5.2 Delirium por abstinência 
· 
· Álcool (delirium tremens)
· Anfetaminas e relacionados
· Sedativos
· Hipnóticos e ansiolíticos
5.3 Diagnóstico de delirium
· Encontrar a causa-base
· Exame físico completo
· Revisão de prontuário (mudanças de comportamento, de fármacos e resultados de exames)
· Investigação complementar
5.4 Diagnósticos diferenciais 
· Demências (curso mais lento e insidioso; não há rebaixamento de nível de consciência).
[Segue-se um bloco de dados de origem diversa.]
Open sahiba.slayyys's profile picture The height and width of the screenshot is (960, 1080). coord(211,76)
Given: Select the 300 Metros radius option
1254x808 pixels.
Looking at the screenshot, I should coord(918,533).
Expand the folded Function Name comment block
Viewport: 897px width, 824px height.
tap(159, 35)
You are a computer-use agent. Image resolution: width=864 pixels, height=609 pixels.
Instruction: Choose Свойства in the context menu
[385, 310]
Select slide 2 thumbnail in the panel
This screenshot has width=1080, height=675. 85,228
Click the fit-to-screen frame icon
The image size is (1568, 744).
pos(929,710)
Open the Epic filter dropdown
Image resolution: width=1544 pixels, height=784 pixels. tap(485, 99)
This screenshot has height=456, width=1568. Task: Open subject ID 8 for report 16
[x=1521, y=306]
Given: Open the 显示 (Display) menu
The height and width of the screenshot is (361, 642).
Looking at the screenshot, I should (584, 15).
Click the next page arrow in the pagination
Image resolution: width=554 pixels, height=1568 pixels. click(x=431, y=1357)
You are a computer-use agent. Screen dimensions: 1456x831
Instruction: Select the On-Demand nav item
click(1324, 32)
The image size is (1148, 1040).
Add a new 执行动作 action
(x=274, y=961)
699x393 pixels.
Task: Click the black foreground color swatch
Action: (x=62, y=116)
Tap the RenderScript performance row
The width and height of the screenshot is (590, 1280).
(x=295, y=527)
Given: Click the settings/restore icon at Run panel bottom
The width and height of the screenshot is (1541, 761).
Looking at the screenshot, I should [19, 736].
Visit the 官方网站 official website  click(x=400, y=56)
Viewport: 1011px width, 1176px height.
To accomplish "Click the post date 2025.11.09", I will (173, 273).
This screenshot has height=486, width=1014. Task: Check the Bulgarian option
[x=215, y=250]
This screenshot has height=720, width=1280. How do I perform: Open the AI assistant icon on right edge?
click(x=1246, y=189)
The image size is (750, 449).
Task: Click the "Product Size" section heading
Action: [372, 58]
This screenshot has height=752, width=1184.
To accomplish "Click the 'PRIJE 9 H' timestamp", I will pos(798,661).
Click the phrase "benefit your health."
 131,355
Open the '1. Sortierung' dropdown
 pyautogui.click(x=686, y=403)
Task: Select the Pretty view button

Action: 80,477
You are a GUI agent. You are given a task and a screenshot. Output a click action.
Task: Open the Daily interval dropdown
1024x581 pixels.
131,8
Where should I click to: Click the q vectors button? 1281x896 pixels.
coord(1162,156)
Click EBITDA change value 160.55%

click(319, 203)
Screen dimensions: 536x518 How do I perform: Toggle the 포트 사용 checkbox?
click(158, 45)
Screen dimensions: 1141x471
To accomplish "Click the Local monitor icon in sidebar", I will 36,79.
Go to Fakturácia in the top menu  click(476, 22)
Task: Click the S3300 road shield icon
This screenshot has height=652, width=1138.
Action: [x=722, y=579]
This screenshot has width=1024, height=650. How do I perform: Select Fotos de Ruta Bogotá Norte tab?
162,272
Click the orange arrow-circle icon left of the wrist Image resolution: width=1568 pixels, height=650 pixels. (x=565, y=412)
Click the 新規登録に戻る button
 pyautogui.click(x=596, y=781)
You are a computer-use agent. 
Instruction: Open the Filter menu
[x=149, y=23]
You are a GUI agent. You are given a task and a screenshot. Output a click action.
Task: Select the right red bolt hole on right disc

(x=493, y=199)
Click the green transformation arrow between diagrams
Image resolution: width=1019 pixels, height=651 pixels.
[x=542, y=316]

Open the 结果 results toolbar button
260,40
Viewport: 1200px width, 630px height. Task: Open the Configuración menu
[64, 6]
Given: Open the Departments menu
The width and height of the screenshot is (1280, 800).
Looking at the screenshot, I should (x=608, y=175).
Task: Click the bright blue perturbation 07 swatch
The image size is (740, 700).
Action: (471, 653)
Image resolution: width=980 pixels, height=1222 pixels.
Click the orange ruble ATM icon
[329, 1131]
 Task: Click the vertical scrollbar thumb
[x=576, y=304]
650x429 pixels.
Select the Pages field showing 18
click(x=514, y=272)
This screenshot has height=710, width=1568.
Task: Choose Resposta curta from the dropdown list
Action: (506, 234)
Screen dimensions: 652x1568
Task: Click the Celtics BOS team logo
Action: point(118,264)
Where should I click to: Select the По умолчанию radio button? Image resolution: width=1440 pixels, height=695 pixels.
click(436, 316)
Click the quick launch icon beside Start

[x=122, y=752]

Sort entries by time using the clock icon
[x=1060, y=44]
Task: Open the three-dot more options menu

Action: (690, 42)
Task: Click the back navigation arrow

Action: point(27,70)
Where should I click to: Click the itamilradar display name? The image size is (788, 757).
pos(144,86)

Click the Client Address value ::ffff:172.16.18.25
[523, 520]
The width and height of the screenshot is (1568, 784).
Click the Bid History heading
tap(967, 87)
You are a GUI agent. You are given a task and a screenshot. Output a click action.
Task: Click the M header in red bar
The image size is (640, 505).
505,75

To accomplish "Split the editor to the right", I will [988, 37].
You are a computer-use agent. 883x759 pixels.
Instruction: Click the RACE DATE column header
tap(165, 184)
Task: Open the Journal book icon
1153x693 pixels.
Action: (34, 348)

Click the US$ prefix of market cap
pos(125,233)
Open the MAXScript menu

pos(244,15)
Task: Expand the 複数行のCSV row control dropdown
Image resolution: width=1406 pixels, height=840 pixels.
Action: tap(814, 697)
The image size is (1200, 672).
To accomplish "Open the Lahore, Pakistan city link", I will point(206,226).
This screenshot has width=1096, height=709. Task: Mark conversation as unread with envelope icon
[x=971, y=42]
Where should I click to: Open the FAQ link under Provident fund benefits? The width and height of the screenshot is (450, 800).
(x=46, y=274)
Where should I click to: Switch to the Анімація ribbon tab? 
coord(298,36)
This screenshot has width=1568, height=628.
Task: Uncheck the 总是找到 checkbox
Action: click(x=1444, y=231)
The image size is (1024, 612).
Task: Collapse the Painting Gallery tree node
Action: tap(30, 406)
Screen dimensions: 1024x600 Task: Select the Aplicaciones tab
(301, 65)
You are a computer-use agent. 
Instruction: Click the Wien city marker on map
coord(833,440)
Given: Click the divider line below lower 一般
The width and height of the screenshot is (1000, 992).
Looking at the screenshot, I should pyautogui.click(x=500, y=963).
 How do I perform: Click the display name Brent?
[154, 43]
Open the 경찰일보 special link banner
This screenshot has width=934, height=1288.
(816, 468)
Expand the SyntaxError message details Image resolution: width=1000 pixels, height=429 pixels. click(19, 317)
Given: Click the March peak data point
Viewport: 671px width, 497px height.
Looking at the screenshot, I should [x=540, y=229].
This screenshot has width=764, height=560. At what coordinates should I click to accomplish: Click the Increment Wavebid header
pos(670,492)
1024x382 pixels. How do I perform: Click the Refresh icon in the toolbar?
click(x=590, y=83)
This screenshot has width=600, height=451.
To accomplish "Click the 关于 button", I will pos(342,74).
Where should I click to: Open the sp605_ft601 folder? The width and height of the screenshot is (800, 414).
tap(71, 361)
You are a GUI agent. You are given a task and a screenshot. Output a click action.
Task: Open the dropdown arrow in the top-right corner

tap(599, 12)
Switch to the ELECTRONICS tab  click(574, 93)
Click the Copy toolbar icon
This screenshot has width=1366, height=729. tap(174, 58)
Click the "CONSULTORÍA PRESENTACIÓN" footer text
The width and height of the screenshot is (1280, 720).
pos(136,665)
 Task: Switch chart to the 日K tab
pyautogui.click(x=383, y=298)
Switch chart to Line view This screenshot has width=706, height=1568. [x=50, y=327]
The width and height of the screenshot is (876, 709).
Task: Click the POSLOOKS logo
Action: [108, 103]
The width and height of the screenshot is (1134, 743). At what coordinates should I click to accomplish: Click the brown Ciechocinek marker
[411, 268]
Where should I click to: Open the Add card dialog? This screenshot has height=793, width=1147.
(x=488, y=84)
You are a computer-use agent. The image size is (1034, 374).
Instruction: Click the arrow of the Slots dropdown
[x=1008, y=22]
Podem coexistir.
· Mania ou psicose (sem alterações de consciência)
5.5 Manejo do Delirium
· Tratar a condição de base.
· Uso de antipsicóticos potentes, com baixo efeito metabólico (Haloperidol, Risperidona, Ziprasidona).
5.6 Delirium tremens 
· Em geral aparece 72 horas depois da última ingesta alcoólica, podendo durar de 2 a 10 dias.
· Soma de delirium e sintomas de abstinência alcoólica.
· Internar paciente, checar eletrólitos, enzimas pancreáticas, hematócrito, plaquetas e função hepática.
· Monitorar sinais vitais, manter em quarto iluminado durante o dia, orientar paciente quanto a tempo, espaço e pessoa.
· Medicar visando controle da agitação (haloperidol), regular sono e aumentar limiar convulsivo (diazepam).